How did Flint’s drinking water get so bad?

Due to a financial crisis with the city budget, the state decided to temporarily switch Flint’s water source from Lake Huron to the Flint River as a cost-saving measure until a new supply line to Lake Huron was ready. The river had a reputation for nastiness, and after the April 2014 switch, residents complained their water looked, smelled and tasted funny.

State officials initially told residents everything was OK. Mayor Dayne Walling even made a point to drink the water on local TV, until Virginia Tech researchers in August performed tests and found the elevated lead levels.  After Virginia Tech researchers tested the water and found the quality to be not just poor but dangerous the city switched back to the Lake Huron water supply in October, but the damage was already done to the lead pipes. Since so many service lines to Flint are made of lead, the noxious element (lead) leached into the water of the city’s homes.

How contaminated is Flint’s drinking water

The water supply in Flint, Michigan is so contaminated with lead that it’s spewing out of faucets in unnatural yellow and brown colors. Blood tests show increased levels of poisonous lead in children who live there. It’s so bad the city’s 100,000 residents have to live off bottled water. But not everyone can afford it.

### WORK ORDER:
Quote the entire Flint water passage word for word. Rely only on the Flint water passage.

(Stored records)

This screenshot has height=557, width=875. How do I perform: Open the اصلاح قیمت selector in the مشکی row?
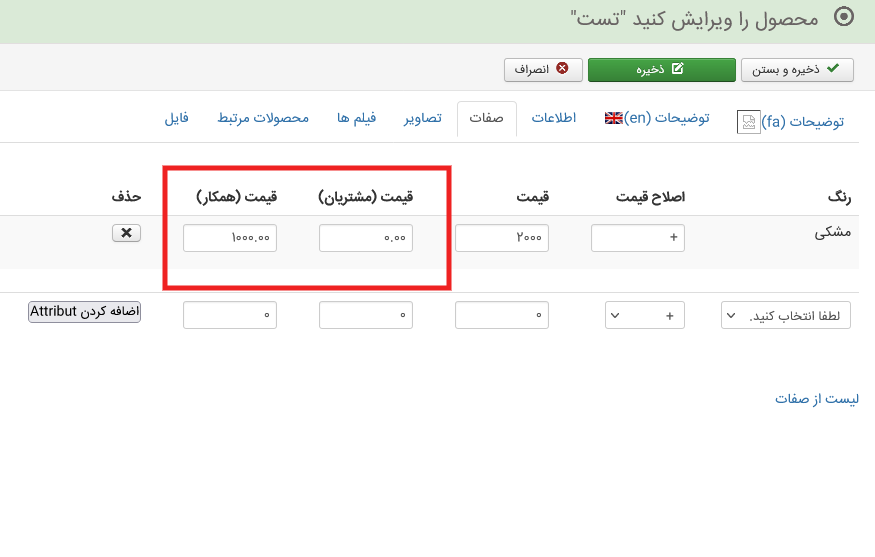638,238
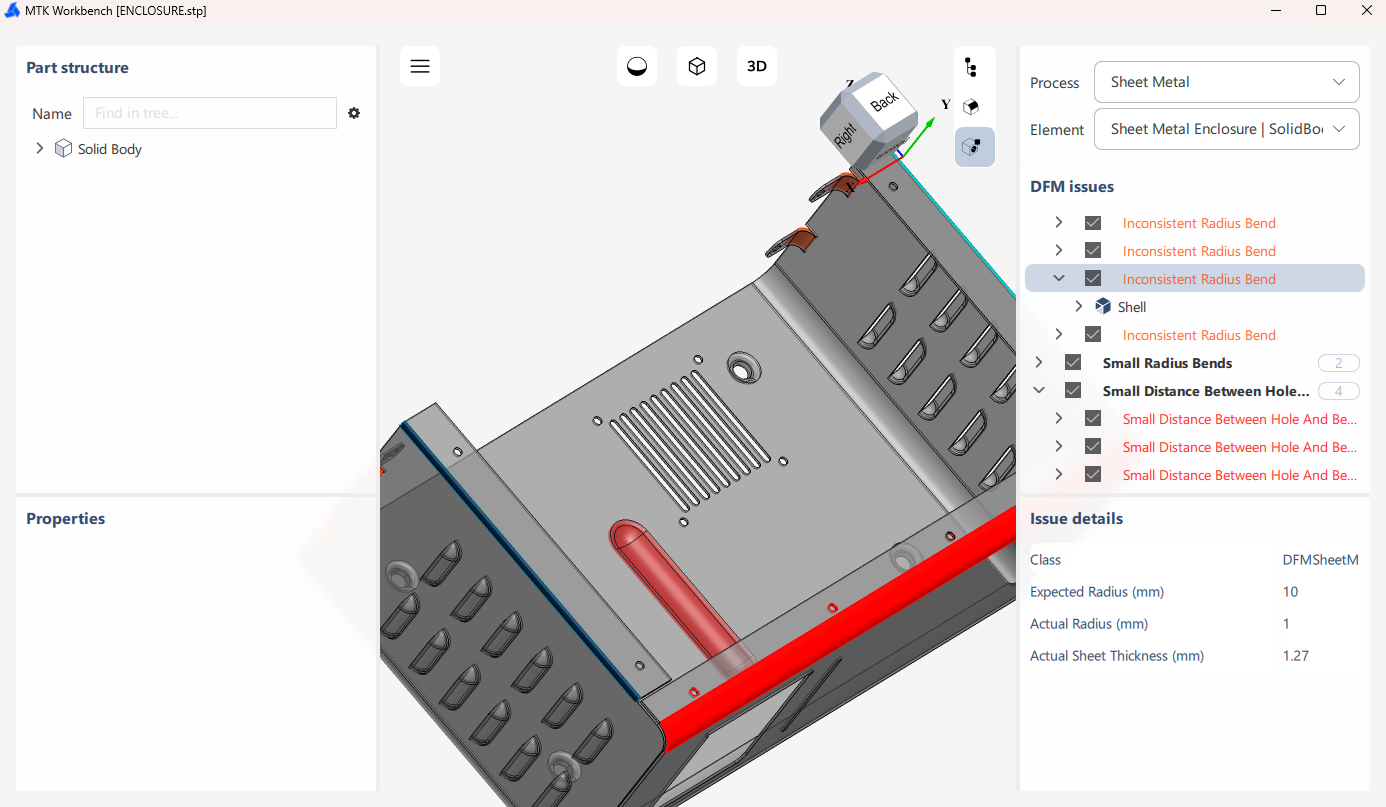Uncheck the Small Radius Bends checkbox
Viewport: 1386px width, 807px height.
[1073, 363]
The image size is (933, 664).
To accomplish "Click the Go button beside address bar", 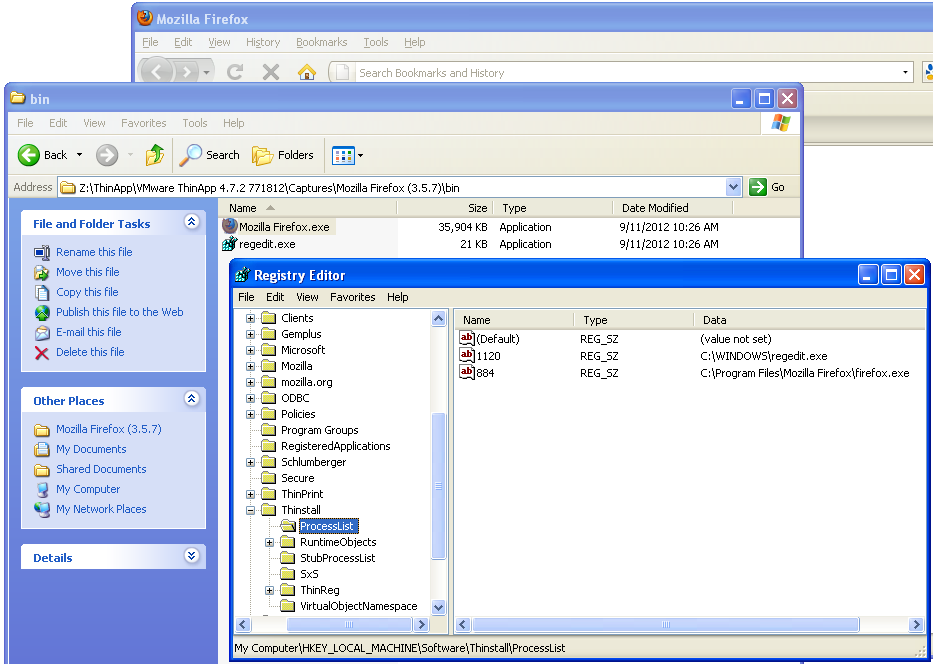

--

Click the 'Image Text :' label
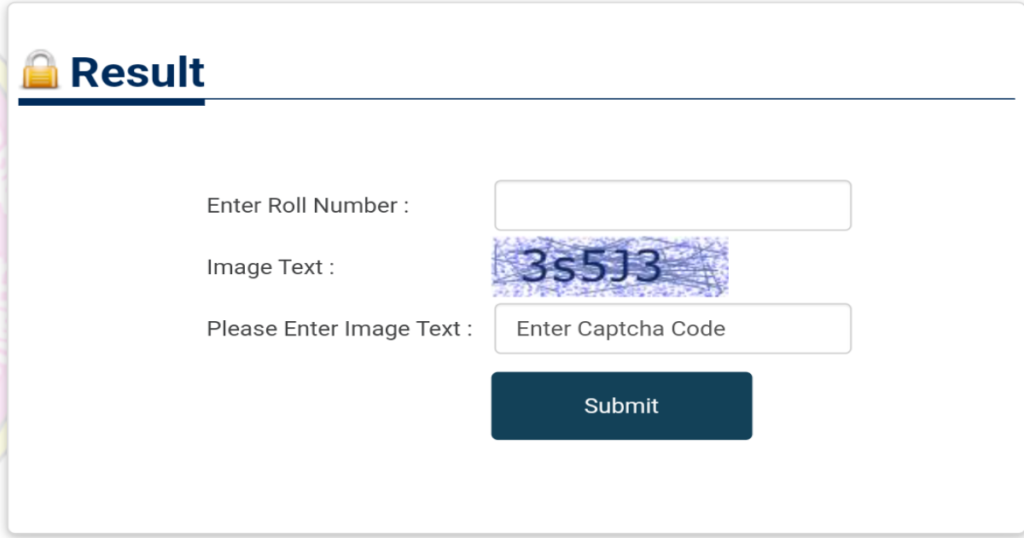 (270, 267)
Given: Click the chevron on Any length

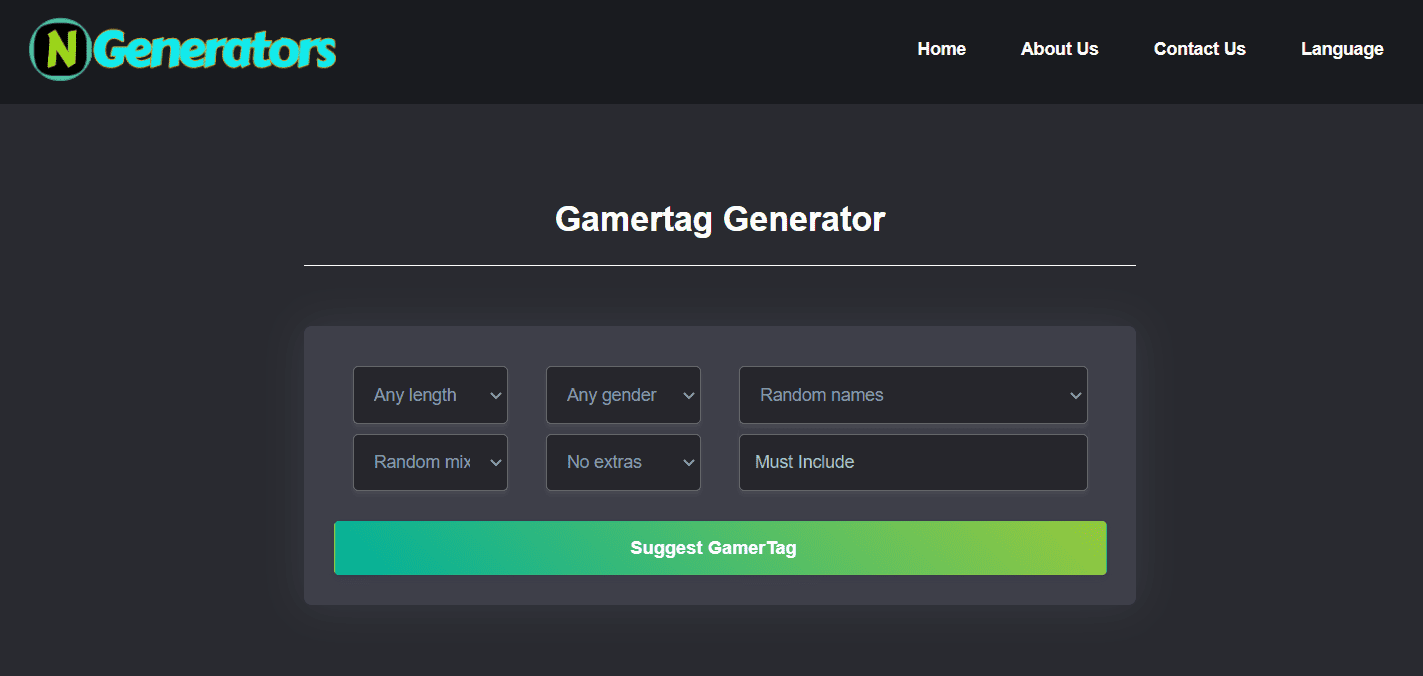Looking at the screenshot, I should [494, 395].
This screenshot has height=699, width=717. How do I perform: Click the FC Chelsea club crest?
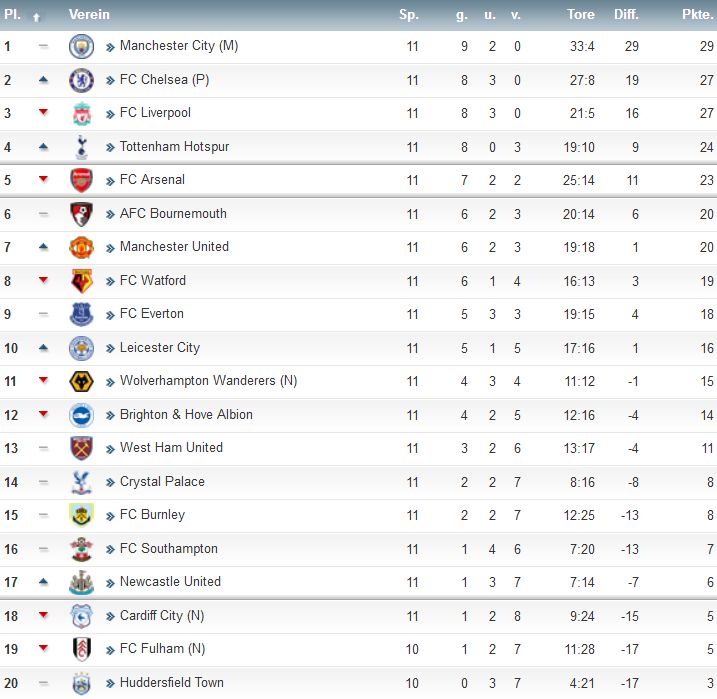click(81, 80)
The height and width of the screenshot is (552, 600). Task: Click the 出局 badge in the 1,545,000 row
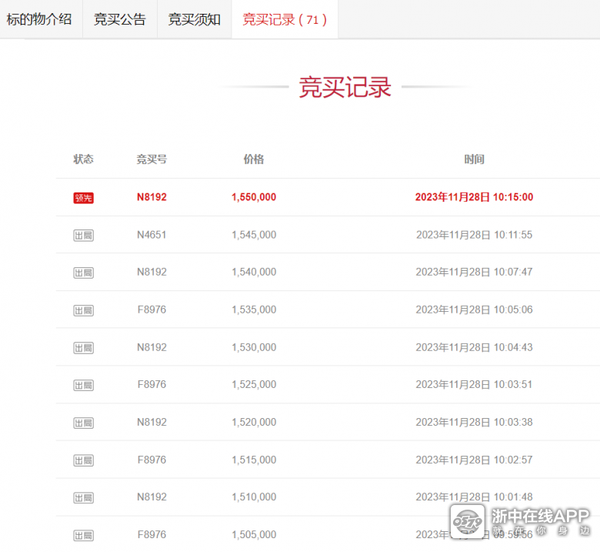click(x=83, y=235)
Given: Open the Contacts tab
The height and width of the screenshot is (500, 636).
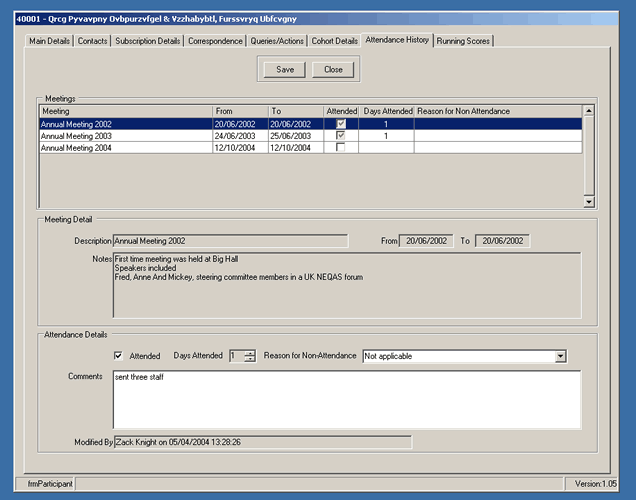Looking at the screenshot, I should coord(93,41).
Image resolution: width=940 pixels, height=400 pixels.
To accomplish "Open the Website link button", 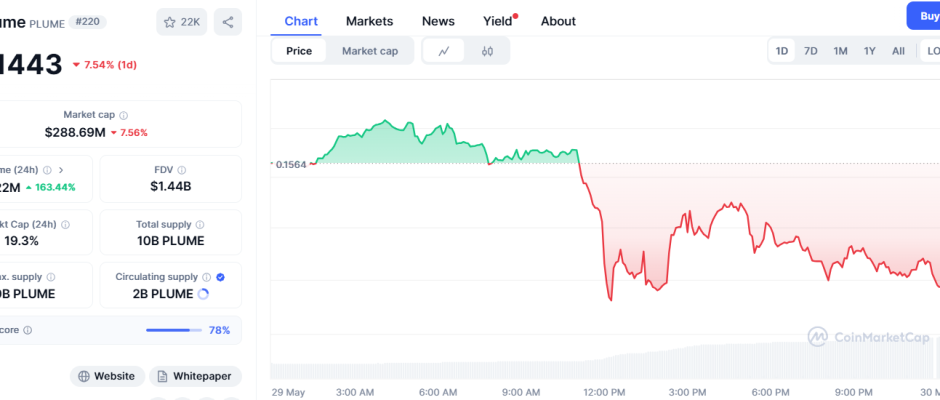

### TASK RESULT:
How did Flint’s drinking water get so bad?

Due to a financial crisis with the city budget, the state decided to temporarily switch Flint’s water source from Lake Huron to the Flint River as a cost-saving measure until a new supply line to Lake Huron was ready. The river had a reputation for nastiness, and after the April 2014 switch, residents complained their water looked, smelled and tasted funny.

State officials initially told residents everything was OK. Mayor Dayne Walling even made a point to drink the water on local TV, until Virginia Tech researchers in August performed tests and found the elevated lead levels.  After Virginia Tech researchers tested the water and found the quality to be not just poor but dangerous the city switched back to the Lake Huron water supply in October, but the damage was already done to the lead pipes. Since so many service lines to Flint are made of lead, the noxious element (lead) leached into the water of the city’s homes.

How contaminated is Flint’s drinking water

The water supply in Flint, Michigan is so contaminated with lead that it’s spewing out of faucets in unnatural yellow and brown colors. Blood tests show increased levels of poisonous lead in children who live there. It’s so bad the city’s 100,000 residents have to live off bottled water. But not everyone can afford it.